この選挙権を販売した人は、マドリード出身で以前はウェイターの仕事をやっていた無職の男性。選挙日の2週間以上前からマドリードの中心部とバレンシアに広告を張り、購入者を募っていた。その広告には、「私の投票権を売ります。価格は交渉次第。イデオロギーは関係ありません。」という内容と、販売人の携帯電話番号が記載されていた。
その広告を見た人々からは多数の問い合わせがあったという。そのうちの男性一人と選挙日当日、ドン・キホーテとその作者セルバンテスの像があることで有名なマドリード中心部にあるスペイン広場(プラサ・デ・エスパーニャ)で待ち合わせ。購入を希望した男性は100ユーロのオファーを出してきた。交渉は成立し、そのまま一緒に投票所の設置されている学校に行き、投票してきたという。

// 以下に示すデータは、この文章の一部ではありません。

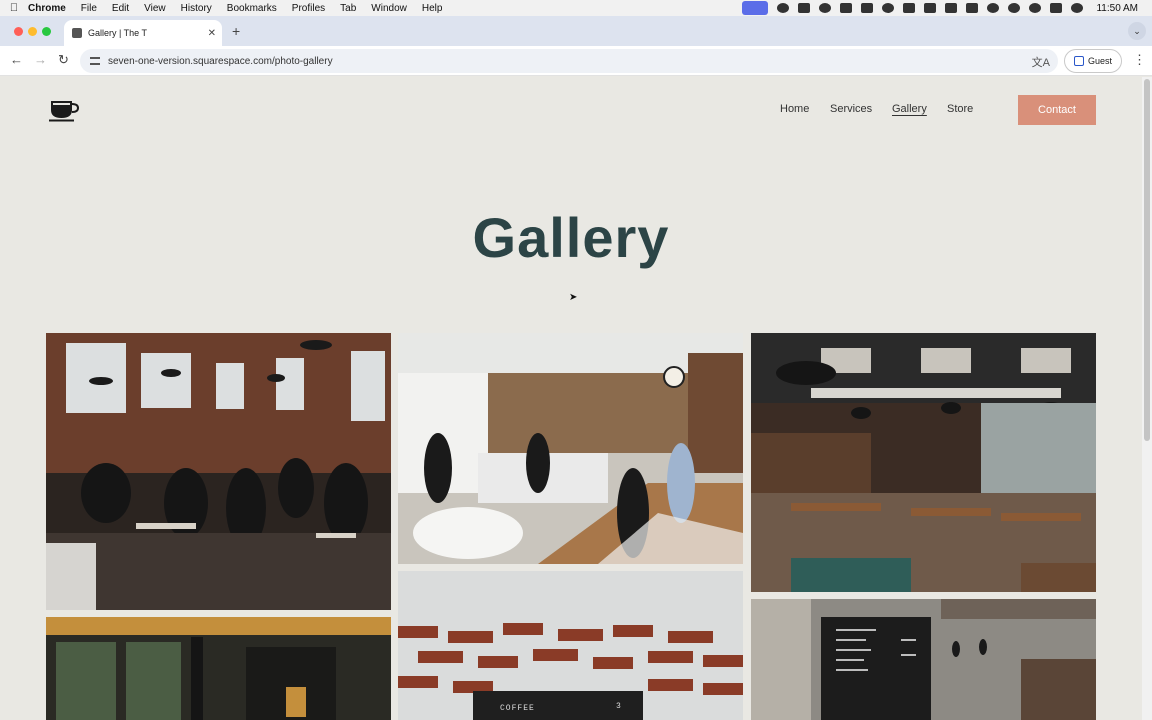  Describe the element at coordinates (1137, 31) in the screenshot. I see `tab-search-icon: ⌄` at that location.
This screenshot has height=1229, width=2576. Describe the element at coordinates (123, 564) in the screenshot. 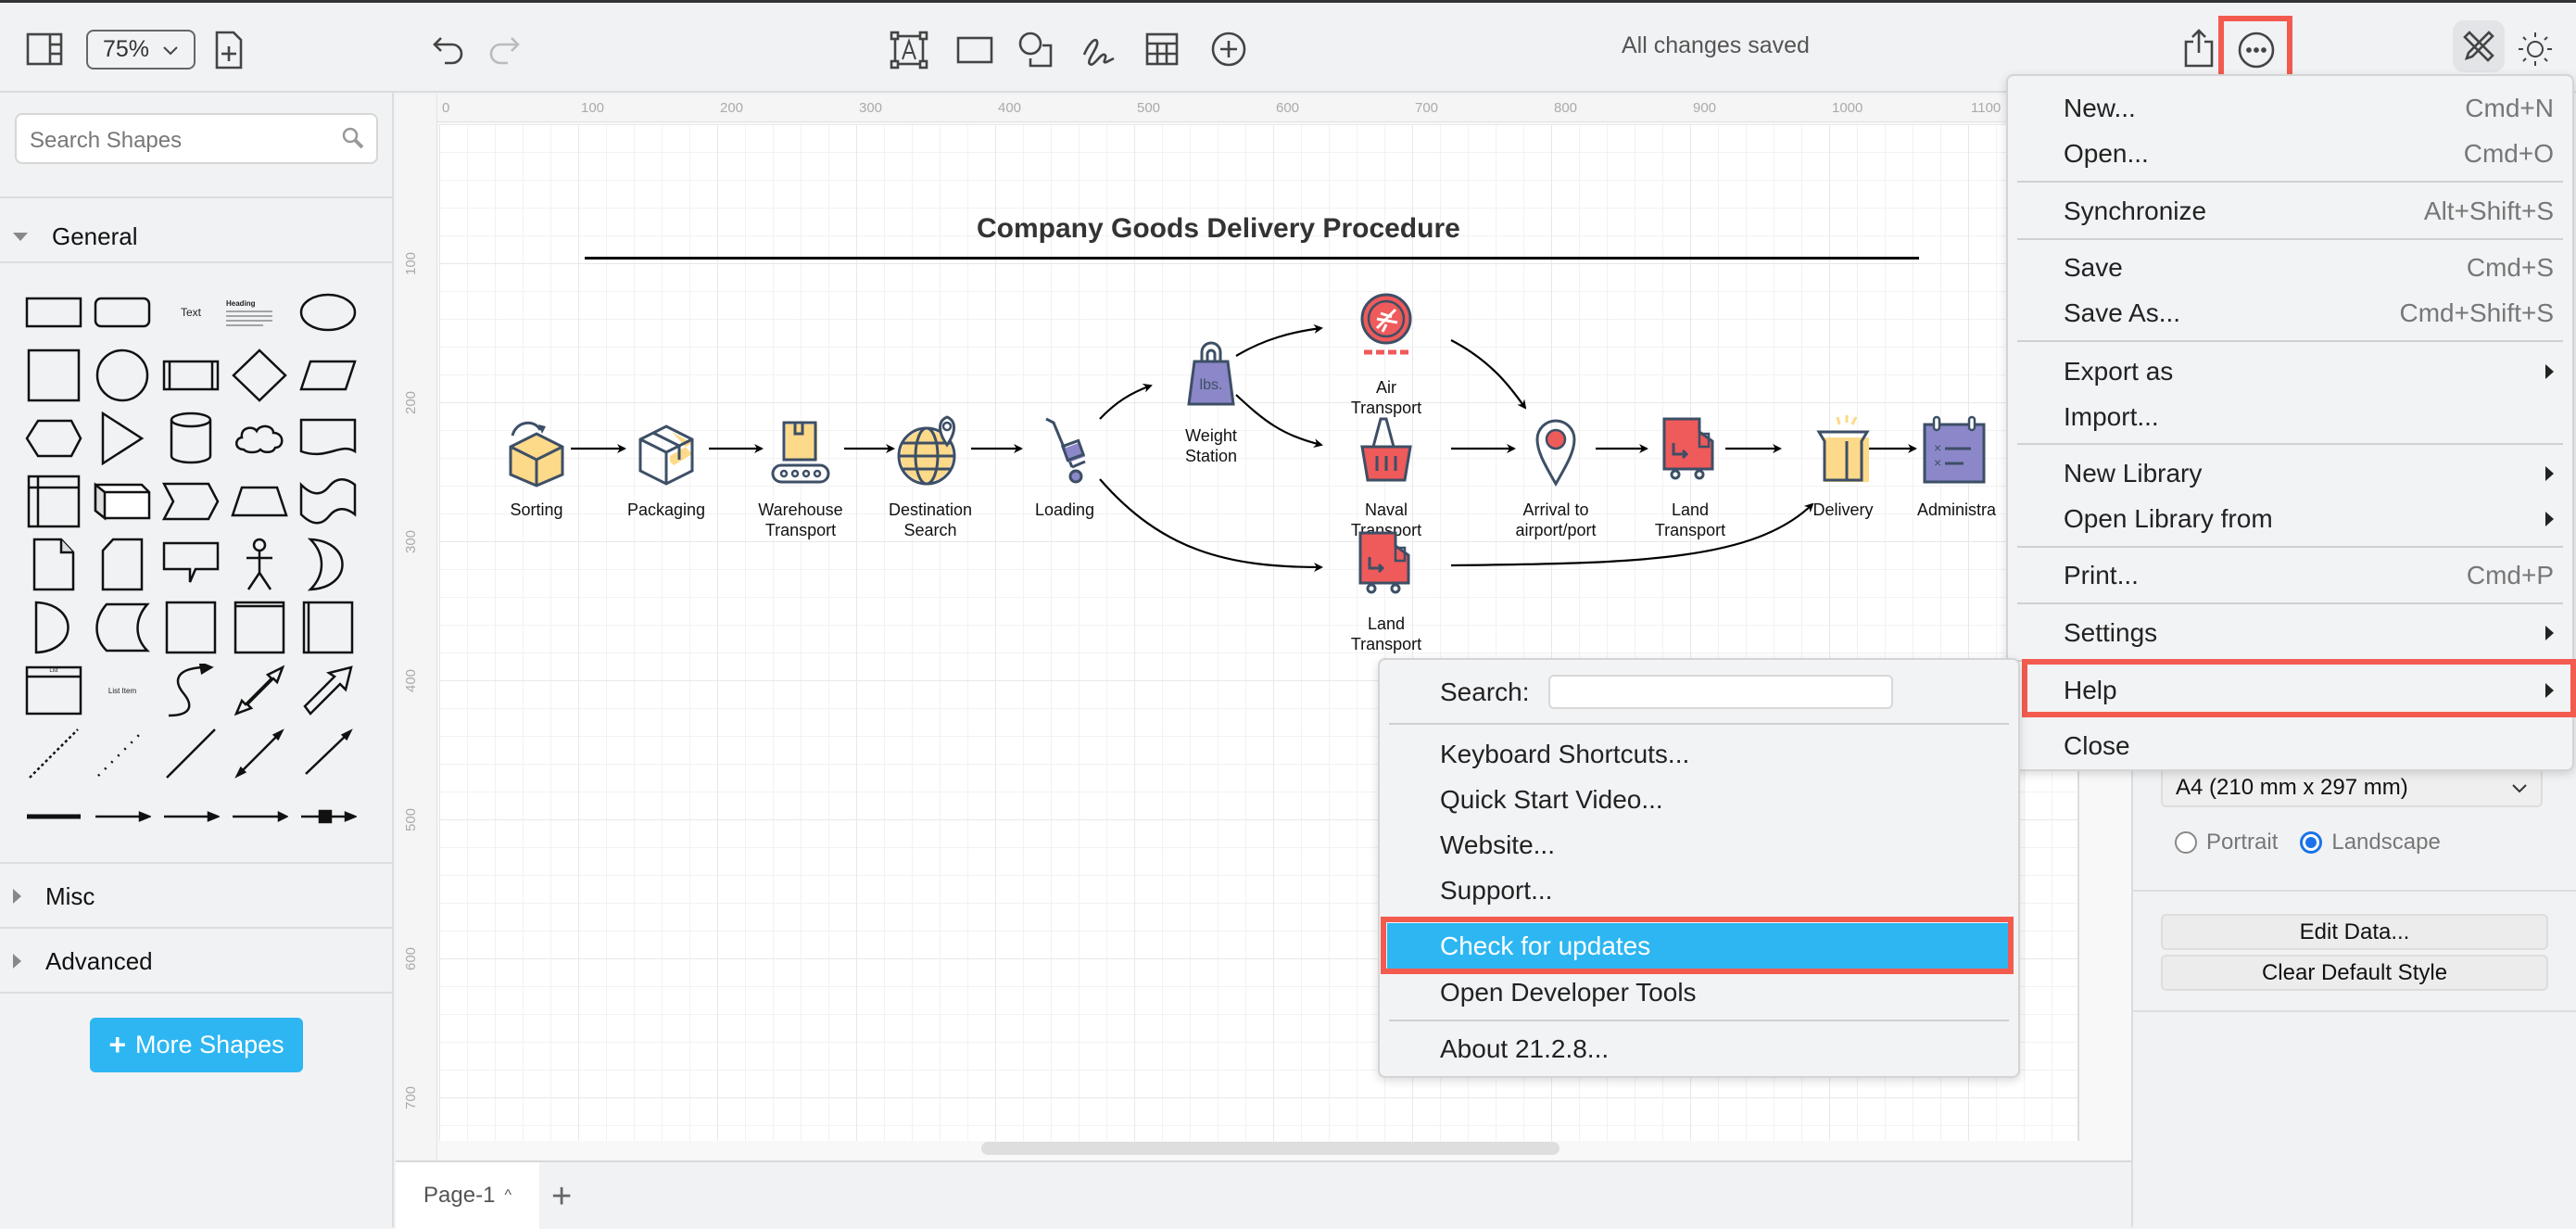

この販売した男性は、購入した男性との密約からか、それ以上の詳細を語ってはいなかった。
スペインの選挙法によると、謝礼金や贈り物の報酬、またはそのことを約束した人が、直接、間接問わず有権者に投票を要求したり、棄権に導いたりする行為には、逮捕や罰金180ユーロ~1,800ユーロ(約18,900円〜189,000円)の罰則が与えられることになっている。彼らのその行為は、まさにこの罰則に当てはまる。この販売した男性は罰則がある可能性について、無関心を装っていたという。
ここ15年で過去最低の失業率21.5%となっているスペインだけに、お金を稼ぐのは簡単ではないのだが、それにしても売る側も買う側も、といったところであろう。